### [What you should do]
Reproduce each of the following lines verbatim, in the order given, without any alteration.

### [Supplied material]
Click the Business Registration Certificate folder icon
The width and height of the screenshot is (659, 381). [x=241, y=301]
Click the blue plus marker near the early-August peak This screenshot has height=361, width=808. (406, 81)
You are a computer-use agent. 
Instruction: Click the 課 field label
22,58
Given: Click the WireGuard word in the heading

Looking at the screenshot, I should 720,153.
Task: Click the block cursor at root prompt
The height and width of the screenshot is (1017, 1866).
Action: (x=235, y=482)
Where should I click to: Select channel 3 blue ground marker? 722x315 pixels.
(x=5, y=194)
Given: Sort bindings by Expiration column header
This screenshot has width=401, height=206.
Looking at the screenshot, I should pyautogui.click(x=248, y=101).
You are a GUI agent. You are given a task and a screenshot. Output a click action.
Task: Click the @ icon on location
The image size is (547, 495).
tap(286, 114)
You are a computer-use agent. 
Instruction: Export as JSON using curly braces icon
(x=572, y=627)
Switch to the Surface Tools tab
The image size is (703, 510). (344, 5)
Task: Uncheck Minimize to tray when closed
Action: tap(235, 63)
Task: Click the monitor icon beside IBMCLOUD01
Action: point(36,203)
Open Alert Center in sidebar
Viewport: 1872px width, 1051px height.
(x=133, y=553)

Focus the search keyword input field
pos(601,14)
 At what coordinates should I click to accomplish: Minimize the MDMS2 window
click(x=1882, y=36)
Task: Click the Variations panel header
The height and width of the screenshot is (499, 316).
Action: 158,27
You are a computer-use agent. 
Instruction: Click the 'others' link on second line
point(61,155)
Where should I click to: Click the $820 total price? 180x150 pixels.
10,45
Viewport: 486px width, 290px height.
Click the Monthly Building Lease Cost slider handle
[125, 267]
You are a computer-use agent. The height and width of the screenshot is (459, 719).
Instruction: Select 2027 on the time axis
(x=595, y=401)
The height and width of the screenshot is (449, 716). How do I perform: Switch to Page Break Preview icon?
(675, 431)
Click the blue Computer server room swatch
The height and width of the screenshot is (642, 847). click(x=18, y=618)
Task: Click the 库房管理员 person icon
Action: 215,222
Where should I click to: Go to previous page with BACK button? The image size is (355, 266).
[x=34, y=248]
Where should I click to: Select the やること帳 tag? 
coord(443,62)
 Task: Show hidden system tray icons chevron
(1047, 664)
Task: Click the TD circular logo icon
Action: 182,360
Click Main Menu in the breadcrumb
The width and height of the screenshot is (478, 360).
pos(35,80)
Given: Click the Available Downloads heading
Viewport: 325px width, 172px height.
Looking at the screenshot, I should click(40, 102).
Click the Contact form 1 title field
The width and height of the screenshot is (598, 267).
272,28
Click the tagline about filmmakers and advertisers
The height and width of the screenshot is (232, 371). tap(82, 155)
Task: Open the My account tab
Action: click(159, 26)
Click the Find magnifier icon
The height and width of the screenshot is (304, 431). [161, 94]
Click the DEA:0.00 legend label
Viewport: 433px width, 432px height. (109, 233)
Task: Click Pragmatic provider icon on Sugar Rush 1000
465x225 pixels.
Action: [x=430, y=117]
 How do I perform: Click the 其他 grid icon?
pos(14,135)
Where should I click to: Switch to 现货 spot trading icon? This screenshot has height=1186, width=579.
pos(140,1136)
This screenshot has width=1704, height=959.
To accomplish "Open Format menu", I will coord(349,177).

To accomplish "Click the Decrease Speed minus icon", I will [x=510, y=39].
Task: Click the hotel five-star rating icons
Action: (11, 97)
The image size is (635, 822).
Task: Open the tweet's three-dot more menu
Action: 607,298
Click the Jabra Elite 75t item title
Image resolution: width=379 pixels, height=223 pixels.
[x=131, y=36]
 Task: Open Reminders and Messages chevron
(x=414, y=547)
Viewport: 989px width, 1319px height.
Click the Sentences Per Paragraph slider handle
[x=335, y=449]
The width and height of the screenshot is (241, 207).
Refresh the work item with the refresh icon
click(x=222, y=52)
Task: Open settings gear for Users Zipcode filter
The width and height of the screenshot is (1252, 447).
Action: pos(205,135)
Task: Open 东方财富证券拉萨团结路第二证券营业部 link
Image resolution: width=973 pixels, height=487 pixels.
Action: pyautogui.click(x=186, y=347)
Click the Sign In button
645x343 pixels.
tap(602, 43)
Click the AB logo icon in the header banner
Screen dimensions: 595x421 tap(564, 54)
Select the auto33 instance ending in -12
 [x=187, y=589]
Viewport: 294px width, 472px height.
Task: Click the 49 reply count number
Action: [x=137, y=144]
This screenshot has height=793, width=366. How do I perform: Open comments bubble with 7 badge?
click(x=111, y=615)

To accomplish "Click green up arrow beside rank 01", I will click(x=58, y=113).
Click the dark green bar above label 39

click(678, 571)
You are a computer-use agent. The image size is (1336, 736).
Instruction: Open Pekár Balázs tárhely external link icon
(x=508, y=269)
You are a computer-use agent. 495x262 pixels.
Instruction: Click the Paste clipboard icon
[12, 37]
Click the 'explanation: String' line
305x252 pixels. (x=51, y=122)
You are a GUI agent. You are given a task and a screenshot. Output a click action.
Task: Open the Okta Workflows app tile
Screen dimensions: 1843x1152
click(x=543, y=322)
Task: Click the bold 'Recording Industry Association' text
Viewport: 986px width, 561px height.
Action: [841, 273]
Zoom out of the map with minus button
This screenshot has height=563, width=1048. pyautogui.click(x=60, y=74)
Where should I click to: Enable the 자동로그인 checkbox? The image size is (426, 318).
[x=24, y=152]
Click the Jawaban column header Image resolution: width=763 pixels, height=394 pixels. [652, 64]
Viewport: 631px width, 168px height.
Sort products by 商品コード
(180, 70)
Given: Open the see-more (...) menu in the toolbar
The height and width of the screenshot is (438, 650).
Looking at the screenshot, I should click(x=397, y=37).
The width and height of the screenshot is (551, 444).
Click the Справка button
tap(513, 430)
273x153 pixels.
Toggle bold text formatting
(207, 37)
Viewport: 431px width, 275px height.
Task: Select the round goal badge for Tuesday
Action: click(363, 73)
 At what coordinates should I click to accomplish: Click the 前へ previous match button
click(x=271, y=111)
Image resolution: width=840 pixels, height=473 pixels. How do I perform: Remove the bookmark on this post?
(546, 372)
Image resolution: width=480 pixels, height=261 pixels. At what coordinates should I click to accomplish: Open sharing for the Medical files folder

### [Final result]
Click the Business Registration Certificate folder icon
The width and height of the screenshot is (659, 381). [x=241, y=301]
Click the blue plus marker near the early-August peak This screenshot has height=361, width=808. (406, 81)
You are a computer-use agent. 
Instruction: Click the 課 field label
22,58
Given: Click the WireGuard word in the heading

Looking at the screenshot, I should 720,153.
Task: Click the block cursor at root prompt
The height and width of the screenshot is (1017, 1866).
Action: (x=235, y=482)
Where should I click to: Select channel 3 blue ground marker? 722x315 pixels.
(x=5, y=194)
Given: Sort bindings by Expiration column header
This screenshot has width=401, height=206.
Looking at the screenshot, I should pyautogui.click(x=248, y=101).
You are a GUI agent. You are given a task and a screenshot. Output a click action.
Task: Click the @ icon on location
The image size is (547, 495).
tap(286, 114)
You are a computer-use agent. 
Instruction: Export as JSON using curly braces icon
(x=572, y=627)
Switch to the Surface Tools tab
The image size is (703, 510). (344, 5)
Task: Uncheck Minimize to tray when closed
Action: tap(235, 63)
Task: Click the monitor icon beside IBMCLOUD01
Action: point(36,203)
Open Alert Center in sidebar
Viewport: 1872px width, 1051px height.
(x=133, y=553)

Focus the search keyword input field
pos(601,14)
 At what coordinates should I click to accomplish: Minimize the MDMS2 window
click(x=1882, y=36)
Task: Click the Variations panel header
The height and width of the screenshot is (499, 316).
Action: 158,27
You are a computer-use agent. 
Instruction: Click the 'others' link on second line
point(61,155)
Where should I click to: Click the $820 total price? 180x150 pixels.
10,45
Viewport: 486px width, 290px height.
Click the Monthly Building Lease Cost slider handle
[125, 267]
You are a computer-use agent. The height and width of the screenshot is (459, 719).
Instruction: Select 2027 on the time axis
(x=595, y=401)
The height and width of the screenshot is (449, 716). How do I perform: Switch to Page Break Preview icon?
(675, 431)
Click the blue Computer server room swatch
The height and width of the screenshot is (642, 847). click(x=18, y=618)
Task: Click the 库房管理员 person icon
Action: 215,222
Where should I click to: Go to previous page with BACK button? The image size is (355, 266).
[x=34, y=248]
Where should I click to: Select the やること帳 tag? 
coord(443,62)
 Task: Show hidden system tray icons chevron
(1047, 664)
Task: Click the TD circular logo icon
Action: 182,360
Click Main Menu in the breadcrumb
The width and height of the screenshot is (478, 360).
pos(35,80)
Given: Click the Available Downloads heading
Viewport: 325px width, 172px height.
Looking at the screenshot, I should click(40, 102).
Click the Contact form 1 title field
The width and height of the screenshot is (598, 267).
272,28
Click the tagline about filmmakers and advertisers
The height and width of the screenshot is (232, 371). tap(82, 155)
Task: Open the My account tab
Action: click(159, 26)
Click the Find magnifier icon
The height and width of the screenshot is (304, 431). [161, 94]
Click the DEA:0.00 legend label
Viewport: 433px width, 432px height. (109, 233)
Task: Click Pragmatic provider icon on Sugar Rush 1000
465x225 pixels.
Action: [x=430, y=117]
 How do I perform: Click the 其他 grid icon?
pos(14,135)
Where should I click to: Switch to 现货 spot trading icon? This screenshot has height=1186, width=579.
pos(140,1136)
This screenshot has width=1704, height=959.
To accomplish "Open Format menu", I will coord(349,177).

To accomplish "Click the Decrease Speed minus icon", I will [x=510, y=39].
Task: Click the hotel five-star rating icons
Action: (11, 97)
The image size is (635, 822).
Task: Open the tweet's three-dot more menu
Action: 607,298
Click the Jabra Elite 75t item title
Image resolution: width=379 pixels, height=223 pixels.
[x=131, y=36]
 Task: Open Reminders and Messages chevron
(x=414, y=547)
Viewport: 989px width, 1319px height.
Click the Sentences Per Paragraph slider handle
[x=335, y=449]
The width and height of the screenshot is (241, 207).
Refresh the work item with the refresh icon
click(x=222, y=52)
Task: Open settings gear for Users Zipcode filter
The width and height of the screenshot is (1252, 447).
Action: pos(205,135)
Task: Open 东方财富证券拉萨团结路第二证券营业部 link
Image resolution: width=973 pixels, height=487 pixels.
Action: pyautogui.click(x=186, y=347)
Click the Sign In button
645x343 pixels.
tap(602, 43)
Click the AB logo icon in the header banner
Screen dimensions: 595x421 tap(564, 54)
Select the auto33 instance ending in -12
 [x=187, y=589]
Viewport: 294px width, 472px height.
Task: Click the 49 reply count number
Action: [x=137, y=144]
This screenshot has height=793, width=366. How do I perform: Open comments bubble with 7 badge?
click(x=111, y=615)

To accomplish "Click green up arrow beside rank 01", I will click(x=58, y=113).
Click the dark green bar above label 39

click(678, 571)
You are a computer-use agent. The image size is (1336, 736).
Instruction: Open Pekár Balázs tárhely external link icon
(x=508, y=269)
You are a computer-use agent. 495x262 pixels.
Instruction: Click the Paste clipboard icon
[12, 37]
Click the 'explanation: String' line
305x252 pixels. (x=51, y=122)
You are a GUI agent. You are given a task and a screenshot. Output a click action.
Task: Open the Okta Workflows app tile
Screen dimensions: 1843x1152
click(x=543, y=322)
Task: Click the bold 'Recording Industry Association' text
Viewport: 986px width, 561px height.
Action: [841, 273]
Zoom out of the map with minus button
This screenshot has height=563, width=1048. pyautogui.click(x=60, y=74)
Where should I click to: Enable the 자동로그인 checkbox? The image size is (426, 318).
[x=24, y=152]
Click the Jawaban column header Image resolution: width=763 pixels, height=394 pixels. [652, 64]
Viewport: 631px width, 168px height.
Sort products by 商品コード
(180, 70)
Given: Open the see-more (...) menu in the toolbar
The height and width of the screenshot is (438, 650).
Looking at the screenshot, I should click(x=397, y=37).
The width and height of the screenshot is (551, 444).
Click the Справка button
tap(513, 430)
273x153 pixels.
Toggle bold text formatting
(207, 37)
Viewport: 431px width, 275px height.
Task: Select the round goal badge for Tuesday
Action: click(363, 73)
 At what coordinates should I click to accomplish: Click the 前へ previous match button
click(x=271, y=111)
Image resolution: width=840 pixels, height=473 pixels. How do I perform: Remove the bookmark on this post?
(546, 372)
Image resolution: width=480 pixels, height=261 pixels. At what coordinates should I click to accomplish: Open sharing for the Medical files folder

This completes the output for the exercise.